:: Consignes ::
1. Selon le texte fourni, combien d'officiers et d'hommes compte le 287e régiment dans son ensemble ?
2. Recopiez, s'il vous plaît, le passage du texte fourni qui commence par les mots contenant « Etat major de » et se termine par « et 5 bicyclettes. ».

Le 287e est composé de Français d'Afrique du Nord ou de métropole et de soldats "indigènes" originaires d'Algérie (environ 40 % dans l'artillerie) sous commandement français. L'unité est équipée du canon de 155 C hippomobile.

Organisation

Sur le pied de guerre, le 287e, régiment d'artillerie lourde divisionnaire hippomobile armé du canon de 155 C, est théoriquement constitué, outre l'état-major de régiment et la batterie hors rang, de deux groupes (IV et le V pour ce qui est du 287e RALD) à trois batteries montées de 155 C (soit 12 canons par groupe) et une colonne de ravitaillement, soit 20 officiers et 768 hommes par groupe et 47 officiers et 1673 hommes pour l'ensemble du régiment.

Commandant : Chef d'escadron Le Pelletier de Woillemont

Etat major de régiment et batterie hors rang : 7 officiers, 137 hommes (sous-officiers, brigadiers, servants, conducteurs et chauffeurs), 42 chevaux, 5 voitures hippomobiles, 15 voitures automobiles, 1 motocyclette et 5 bicyclettes.

:: Documents ::
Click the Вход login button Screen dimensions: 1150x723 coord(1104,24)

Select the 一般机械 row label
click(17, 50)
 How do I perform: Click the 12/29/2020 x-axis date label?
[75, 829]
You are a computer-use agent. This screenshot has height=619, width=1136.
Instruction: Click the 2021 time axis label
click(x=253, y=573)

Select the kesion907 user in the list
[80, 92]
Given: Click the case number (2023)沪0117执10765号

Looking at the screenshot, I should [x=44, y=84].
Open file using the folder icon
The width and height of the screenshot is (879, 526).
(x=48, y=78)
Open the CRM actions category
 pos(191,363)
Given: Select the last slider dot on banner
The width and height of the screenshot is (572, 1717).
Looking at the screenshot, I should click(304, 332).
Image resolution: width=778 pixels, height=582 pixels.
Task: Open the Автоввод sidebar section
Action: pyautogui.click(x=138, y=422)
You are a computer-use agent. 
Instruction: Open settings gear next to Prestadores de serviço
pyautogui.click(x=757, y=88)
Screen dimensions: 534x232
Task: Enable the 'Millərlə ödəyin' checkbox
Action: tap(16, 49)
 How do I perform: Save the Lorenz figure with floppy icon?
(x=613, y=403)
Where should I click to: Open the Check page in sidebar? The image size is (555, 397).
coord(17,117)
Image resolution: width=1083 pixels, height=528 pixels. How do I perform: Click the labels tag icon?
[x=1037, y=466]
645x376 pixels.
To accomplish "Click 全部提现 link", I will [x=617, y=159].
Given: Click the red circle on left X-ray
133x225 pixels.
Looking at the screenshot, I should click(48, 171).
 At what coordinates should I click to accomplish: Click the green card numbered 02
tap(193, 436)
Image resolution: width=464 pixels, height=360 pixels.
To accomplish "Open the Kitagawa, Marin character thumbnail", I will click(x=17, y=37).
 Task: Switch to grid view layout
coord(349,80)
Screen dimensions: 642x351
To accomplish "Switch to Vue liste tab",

:: Corrigés complets ::
1. 47 officiers et 1673 hommes.

2.
Etat major de régiment et batterie hors rang : 7 officiers, 137 hommes (sous-officiers, brigadiers, servants, conducteurs et chauffeurs), 42 chevaux, 5 voitures hippomobiles, 15 voitures automobiles, 1 motocyclette et 5 bicyclettes.